Transcatheter aortic valve replacement before to breast cancer management: case report and literature review.
Background: The coexistence of aortic stenosis (AS) and neoplastic pathology are common due to shared risk factors with atherosclerotic disease, such as diabetes, inflammatory conditions, and smoking. Severe AS in patients with cancer requires careful assessment in order to select the appropriate therapeutic choices and their timing (i.e. valve treatment first vs. cancer treatment first).

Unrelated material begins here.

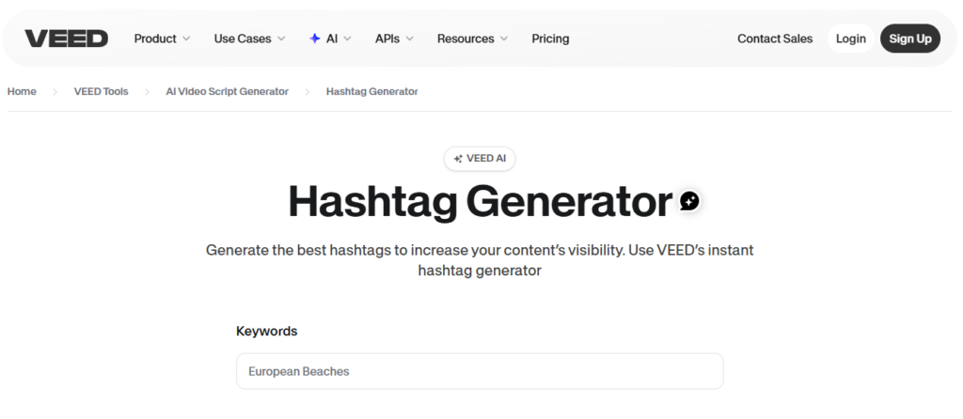Navigate to Home breadcrumb link

(x=22, y=92)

Case summary: A 66-year-old woman with a history of smoking was admitted to our centre due to heart failure (HF). During her hospitalization, severe AS with severe ventricular dysfunction and cancer were documented. Because of her severe heart disease, she was unable to receive antineoplastic treatment. Therefore, she underwent percutaneous surgery to treat the aortic valve. After that, the management of cancer became possible, which included bilateral radical mastectomy and chemotherapy.We are presenting a case of cancer coexisting with aortic stenosis and reduced left ventricle ejection fraction. In this case, we performed Transcatheter Aortic Valve Replacement (TAVR) with the aim of improving the ejection fraction, followed by chemotherapy.
Discussion: Cancer patients may be further disadvantaged by AS if it interferes with their treatment by increasing the risk associated with oncologic surgery and compounding the risks associated with cardiotoxicity and HF. Clinical trials and guidelines on TAVR exclude cohorts with limited life expectancy. Hence, the correct and optimal care for cancer patients with severe AS is complex. The TAVR, for cancer patients with severe AS, can more frequently be the best clinical choice by avoiding cardiopulmonary bypass, minimal invasiveness, and therefore, shorter recovery time.